Saved entries:

◇ ◇ ◇ ◇ ◇

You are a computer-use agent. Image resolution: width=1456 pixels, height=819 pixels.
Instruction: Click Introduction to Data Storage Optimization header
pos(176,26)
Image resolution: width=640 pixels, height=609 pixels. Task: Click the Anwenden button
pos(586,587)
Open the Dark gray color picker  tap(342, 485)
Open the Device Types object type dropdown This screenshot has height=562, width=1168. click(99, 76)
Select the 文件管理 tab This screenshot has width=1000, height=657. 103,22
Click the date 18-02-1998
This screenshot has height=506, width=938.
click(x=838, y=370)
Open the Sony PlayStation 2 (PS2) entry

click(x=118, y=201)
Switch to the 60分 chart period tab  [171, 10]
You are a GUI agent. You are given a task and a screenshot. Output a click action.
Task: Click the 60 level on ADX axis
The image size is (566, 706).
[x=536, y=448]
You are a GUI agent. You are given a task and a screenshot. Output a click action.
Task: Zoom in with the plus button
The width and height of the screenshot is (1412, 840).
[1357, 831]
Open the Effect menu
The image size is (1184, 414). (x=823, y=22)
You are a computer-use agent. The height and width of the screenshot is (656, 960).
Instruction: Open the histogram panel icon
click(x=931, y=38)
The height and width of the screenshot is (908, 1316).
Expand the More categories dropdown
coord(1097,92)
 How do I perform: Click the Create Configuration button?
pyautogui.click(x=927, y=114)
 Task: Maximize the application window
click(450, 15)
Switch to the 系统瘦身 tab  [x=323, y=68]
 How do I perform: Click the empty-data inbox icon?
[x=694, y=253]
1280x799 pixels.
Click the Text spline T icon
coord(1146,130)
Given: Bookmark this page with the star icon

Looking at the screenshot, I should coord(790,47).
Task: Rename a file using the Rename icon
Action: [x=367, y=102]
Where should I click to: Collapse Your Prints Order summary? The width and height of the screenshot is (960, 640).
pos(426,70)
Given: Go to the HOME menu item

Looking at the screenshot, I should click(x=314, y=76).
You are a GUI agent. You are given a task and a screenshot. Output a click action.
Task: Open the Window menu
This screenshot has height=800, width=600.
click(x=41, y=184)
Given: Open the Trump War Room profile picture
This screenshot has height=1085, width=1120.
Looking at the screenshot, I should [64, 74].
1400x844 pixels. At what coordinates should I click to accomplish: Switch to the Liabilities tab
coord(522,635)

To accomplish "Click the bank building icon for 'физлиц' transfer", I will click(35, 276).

◇ ◇ ◇ ◇ ◇

Lines from the first one above through the line containing "Switch to the 60分" are to be retyped exactly, both included, and nothing more.

You are a computer-use agent. Image resolution: width=1456 pixels, height=819 pixels.
Instruction: Click Introduction to Data Storage Optimization header
pos(176,26)
Image resolution: width=640 pixels, height=609 pixels. Task: Click the Anwenden button
pos(586,587)
Open the Dark gray color picker  tap(342, 485)
Open the Device Types object type dropdown This screenshot has height=562, width=1168. click(99, 76)
Select the 文件管理 tab This screenshot has width=1000, height=657. 103,22
Click the date 18-02-1998
This screenshot has height=506, width=938.
click(x=838, y=370)
Open the Sony PlayStation 2 (PS2) entry

click(x=118, y=201)
Switch to the 60分 chart period tab  [171, 10]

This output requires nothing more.